Bovine Tuberculosis (bTB) has long been a problem for cattle farmers in the UK. Cattle found to be infected with bTB are routinely destroyed and this can have a devastating effect, both financially and emotionally for those whose stock is affected. It is claimed that wild badgers are carriers of tuberculosis and readily infect cattle grazing in the vicinity of their setts. Therefore the only means of successfully preventing infection is by culling and removing badgers from land upon which cattle are grazed. Once an animal has contracted bTB the disease spreads readily and other animals in a herd quickly become infected when they come into contact with the waste or exhalations of their companions. Badgers range over a wide area and mark their territory with urine which can contain a high proportion of bTB bacteria.
But badgers are not the only carriers of bTB. Deer, dogs, cats, horses and goats can also be carriers, although sheep are rarely infected. The viewpoint of the government being that bTB can only be eradicated by controlling its incidence in native wildlife – by killing wild badgers.
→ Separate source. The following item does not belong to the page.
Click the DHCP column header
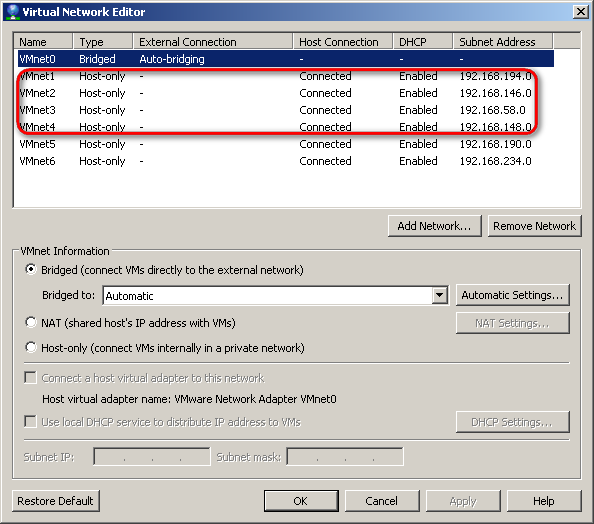This screenshot has width=594, height=524. pos(423,41)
Understandably, this suggested policy has provoked much heated debate among animal lovers and the farming community and the decision by the government to a localised cull of badgers has only served to fan the flames. There is actually an effective vaccine available but the logistics of vaccinating every single wild badger in the UK on an annual basis is clearly not a practical option, especially given that only non-infected badgers can be vaccinated. It would in theory be possible to trap, test and vaccinate all badgers living in a sett, but the cost is not seen as acceptable by farmers. As yet there is no bTB vaccine suitable for cattle which is not prohibited under EU law.
The most humane method of culling badgers would be to cage-trap then humanely destroy them. This is viewed as too expensive however, so "free shooting" will take place instead. Obviously, some animals may be injured but not killed outright and instead will be left to die slowly underground. The cull is set to take place across two areas at a cost of £7 million per area and up to 5,094 badgers may be shot.
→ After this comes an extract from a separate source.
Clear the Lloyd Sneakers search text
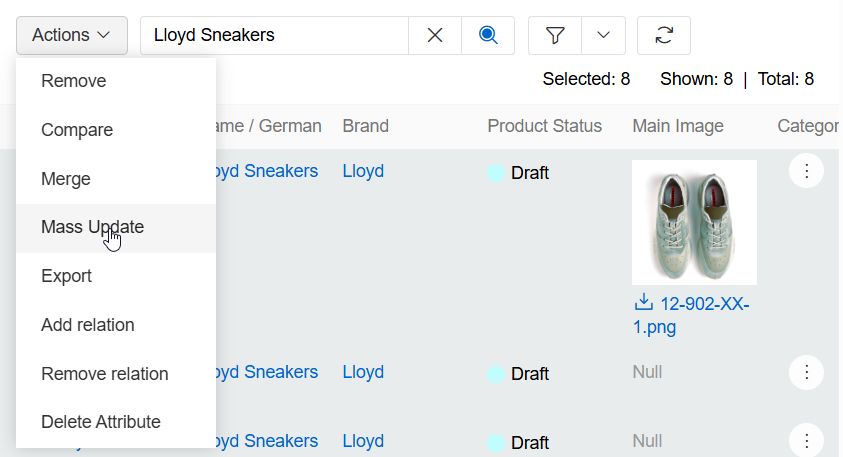843x457 pixels. coord(435,35)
Independent scientific experts concur that large-scale, long-term culling will yield only modest benefits and could only serve to worsen the situation before any improvement is seen. Farms bordering the cull areas will probably be left worse off as surviving badgers will probably be chased across borders potentially taking the disease with them. Even the UK government admits that a wide-area sustained cull over a period of nine years might only achieve a 9 to 16% reduction in incidences of the disease.
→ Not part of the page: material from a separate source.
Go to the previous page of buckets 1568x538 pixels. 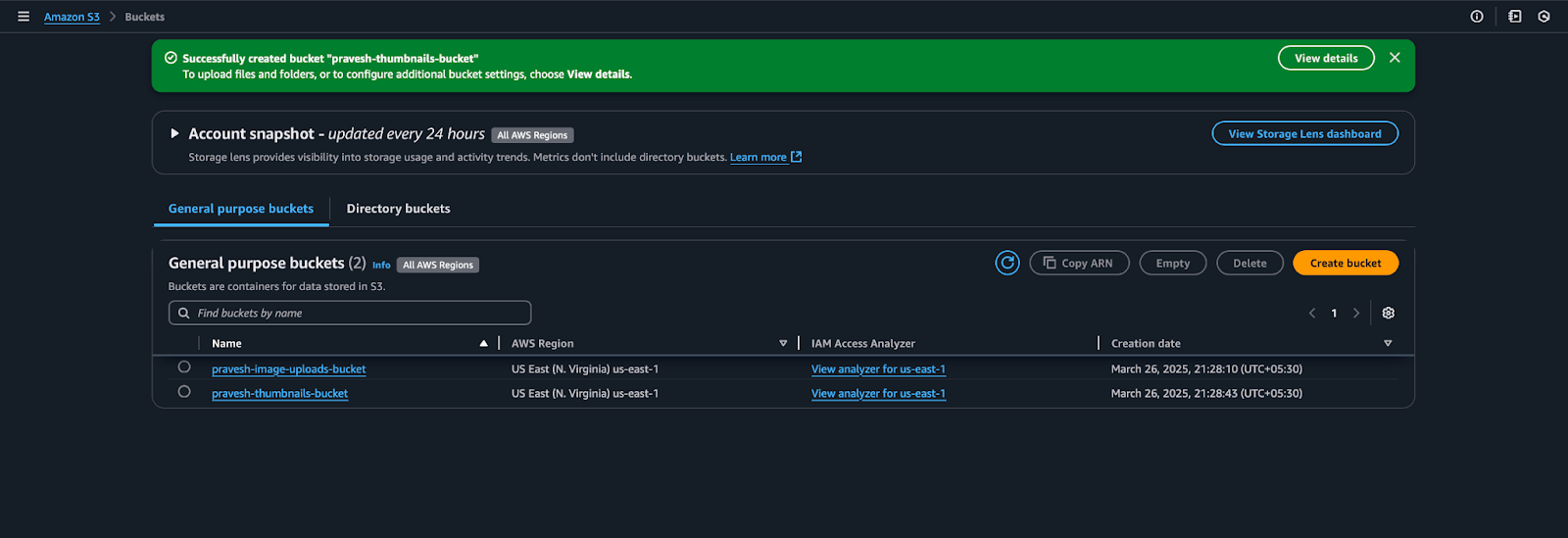click(x=1312, y=314)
It has further been suggested that there should be greater emphasis on cattle farming controls and that the cattle TB test needs to be more accurate. Some herds test negative for TB when the disease is in fact still present in some animals.
Supporters of the badger vaccination proposal argue that blanket vaccination will ultimately eradicate the disease in the wildlife pool. Badgers are relatively short-lived with only a five year lifespan. If the vaccination project is continued for five years, the majority of animals initially in the programme will have died out and the remaining population will be clean and healthy.
The debate will undoubtedly rage on until a workable solution acceptable to all sides is found. As usual, it would appear that wildlife is in the way of business and the cheapest solution will win out.